Handbook of Neuroanesthesia, 4th Edition. Edited by Philippa Newfield, M.D., and James E. Cottrell, M.D. Philadelphia, Lippincott Williams & Wilkins, 2007. Pages: 466. Price: $49.95.

Most anesthesiologists initially acquire their knowledge base from the weighty, hardback-bound grand tomes of our profession. Yet, however much we may learn during residency and fellowship, the sheer volume of knowledge and the humbling realities of human memory mean that we need something to refer to when we are in need of a reminder, a clarification, or when we simply wish to review a topic to reinforce and consolidate our memory. For these purposes, the impressive volumes on our shelves are rarely optimal; what we seek is a “ready reference”—something that possesses crisp brevity but does not compromise depth, is current and accurate, and is structured and indexed in a way that makes rapid navigation easy. And, because we require our knowledge in operating rooms far removed from our bookshelves, portability is essential if any such work seeks to be more useful than the readily available Google searches that have become a staple of physician life in this iPod age.

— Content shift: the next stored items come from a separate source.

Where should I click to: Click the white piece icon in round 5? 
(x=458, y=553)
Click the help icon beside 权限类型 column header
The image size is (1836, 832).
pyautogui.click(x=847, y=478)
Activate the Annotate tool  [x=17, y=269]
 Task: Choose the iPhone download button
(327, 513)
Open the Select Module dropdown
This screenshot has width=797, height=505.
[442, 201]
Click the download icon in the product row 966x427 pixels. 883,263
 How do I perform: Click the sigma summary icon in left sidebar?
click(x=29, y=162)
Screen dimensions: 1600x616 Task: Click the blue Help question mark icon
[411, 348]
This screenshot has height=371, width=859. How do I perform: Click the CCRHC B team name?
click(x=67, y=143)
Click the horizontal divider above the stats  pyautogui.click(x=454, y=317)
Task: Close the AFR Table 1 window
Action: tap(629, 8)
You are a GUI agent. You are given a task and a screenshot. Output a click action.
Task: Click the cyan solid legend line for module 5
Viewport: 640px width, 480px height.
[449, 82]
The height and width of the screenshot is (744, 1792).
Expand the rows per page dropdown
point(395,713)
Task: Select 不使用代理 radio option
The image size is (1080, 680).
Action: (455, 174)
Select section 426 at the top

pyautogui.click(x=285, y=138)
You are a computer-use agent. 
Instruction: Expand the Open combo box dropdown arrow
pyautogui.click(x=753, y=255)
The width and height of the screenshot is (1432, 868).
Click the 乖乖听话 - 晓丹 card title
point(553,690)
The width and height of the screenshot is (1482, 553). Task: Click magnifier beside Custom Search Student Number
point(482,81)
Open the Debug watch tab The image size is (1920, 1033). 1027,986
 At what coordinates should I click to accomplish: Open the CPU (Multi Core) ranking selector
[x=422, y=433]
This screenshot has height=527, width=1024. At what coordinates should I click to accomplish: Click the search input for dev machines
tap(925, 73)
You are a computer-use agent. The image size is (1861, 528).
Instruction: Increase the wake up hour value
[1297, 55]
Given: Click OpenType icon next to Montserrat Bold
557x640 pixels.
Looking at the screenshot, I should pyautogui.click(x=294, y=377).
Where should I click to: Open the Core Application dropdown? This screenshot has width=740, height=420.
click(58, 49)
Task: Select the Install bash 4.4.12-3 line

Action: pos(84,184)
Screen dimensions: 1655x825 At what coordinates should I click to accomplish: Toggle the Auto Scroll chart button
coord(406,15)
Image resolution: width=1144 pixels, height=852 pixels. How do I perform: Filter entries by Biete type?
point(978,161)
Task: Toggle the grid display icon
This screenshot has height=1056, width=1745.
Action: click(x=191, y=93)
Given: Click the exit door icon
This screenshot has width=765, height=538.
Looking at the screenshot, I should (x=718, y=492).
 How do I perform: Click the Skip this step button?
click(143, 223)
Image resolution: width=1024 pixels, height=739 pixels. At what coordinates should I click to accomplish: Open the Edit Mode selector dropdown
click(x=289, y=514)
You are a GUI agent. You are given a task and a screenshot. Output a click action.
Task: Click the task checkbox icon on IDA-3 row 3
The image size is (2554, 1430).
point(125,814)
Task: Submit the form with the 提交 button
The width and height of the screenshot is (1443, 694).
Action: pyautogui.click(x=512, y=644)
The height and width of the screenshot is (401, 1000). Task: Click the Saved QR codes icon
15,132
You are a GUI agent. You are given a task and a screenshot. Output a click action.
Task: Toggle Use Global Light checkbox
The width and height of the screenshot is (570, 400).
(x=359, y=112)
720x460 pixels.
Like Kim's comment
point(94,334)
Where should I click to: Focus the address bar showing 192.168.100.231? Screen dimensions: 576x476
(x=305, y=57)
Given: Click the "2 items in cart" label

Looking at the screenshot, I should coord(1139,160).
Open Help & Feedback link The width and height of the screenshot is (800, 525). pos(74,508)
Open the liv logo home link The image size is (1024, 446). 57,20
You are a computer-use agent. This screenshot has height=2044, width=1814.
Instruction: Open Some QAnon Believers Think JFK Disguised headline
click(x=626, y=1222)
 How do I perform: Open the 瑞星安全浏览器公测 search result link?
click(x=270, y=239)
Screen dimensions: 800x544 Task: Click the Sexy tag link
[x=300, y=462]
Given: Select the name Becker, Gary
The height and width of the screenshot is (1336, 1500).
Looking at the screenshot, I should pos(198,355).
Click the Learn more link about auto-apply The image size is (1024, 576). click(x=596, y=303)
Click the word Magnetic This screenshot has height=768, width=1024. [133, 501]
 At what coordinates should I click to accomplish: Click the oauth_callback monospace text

What a pleasure it is then, as a neuroanesthesiologist, to read and review the fourth edition of the Handbook of Neuroanesthesia . Coming 7 yr after the previous edition, this volume is again edited by Phillipa Newfield and James Cottrell, with individual chapters written by a collection of outstanding authors from across the United States and Canada, and including several contributions from Europe and Asia. The appearance and structure of the book will be instantly recognizable to those familiar with other publications of the Lippincott Williams & Wilkins Handbook series, which notably includes Clinical Anesthesia Procedures of the Massachusetts General Hospital  and the Critical Care Handbook of the Massachusetts General Hospital . Each chapter is concise and focused, and is structured as a hierarchical outline with somewhere between a single sentence and two short paragraphs addressing each point. The text disposes of any unnecessary narrative but avoids regressing to the level of fragmentary sentences and bullets. The end result works very well; the reader is left with short sentences in plain English that are dense in information but easy to read. Because it is tacitly assumed that the reader already possesses a conceptual grounding, this is probably not an ideal first choice for students new to the principles and vocabulary of anesthesiology; on the other hand, by sparing narrative dedicated to the introduction of concepts, this little handbook that measures less than 5 × 8 inches contains more current factual information than primary texts of much greater size.

Chapters at the beginning of the book are dedicated to general considerations derived from neurophysiology and pharmacology, including excellent chapters on neurophysiologic monitoring and cerebral protection. There are then several chapters dedicated to the anesthetic management of specific neurosurgical procedures and patient populations. Some of these, such as those describing anesthesia for posterior fossa surgery, supratentorial tumors, and head trauma, are current versions of topics that have long been the staple of neuroanesthesia texts. Others, such as those dedicated to interventional neuroradiology, intraoperative magnetic resonance imaging, epilepsy surgery, and awake craniotomy, reflect recent trends in neurosurgery that have evolved tremendously since the previous edition; this section also contains excellent chapters on pediatric neuroanesthesia and neurosurgery in pregnant patients. Finally, several chapters are dedicated to postoperative issues; these include chapters covering postoperative cardiovascular, respiratory, and fluid management considerations related to specific neurosurgical procedures, as well as sections dedicated to issues more broadly encountered in neurointensive care units, such as nutritional support, stroke, and brain death. The book is weighted heavily to intracranial procedures, with far less emphasis on the spine; neuroanesthesiologists whose practice includes substantial exposure to spinal surgery will find an excellent chapter on the management of spinal cord injury, but only a relatively cursory discussion of the complex management of major spine procedures. Overall, the use of figures and tables is very good, with all the core material presented in a concise and readily understandable form. Unlike the Clinical Anesthesia Procedures  handbook, there is not an appendix dedicated to drug dosages; however, it is generally easy to find dosages and other quantitative values that are often sought in a hurry.

This book should be regarded as an essential purchase at the beginning of the year for anybody undertaking a neuroanesthesia fellowship, and should be carried at all times. It should make its way onto the bookshelf of general anesthesiologists who find themselves encountering neurosurgical cases, and who seek an accurate and current reference to help them optimally understand and manage these challenging cases when they arise. It should also be strongly considered by trained neuroanesthesiologists who recognize the need for a concise, up-to-date refresher and reference source. Although perhaps providing more detail than required by junior residents, it can be wholeheartedly recommended to senior residents looking to take their knowledge of neuroanesthesia up a level without engaging an enormous textbook. I have certainly found it to be both useful and enjoyable, and expect it shall remain in my coat pocket for quite some time.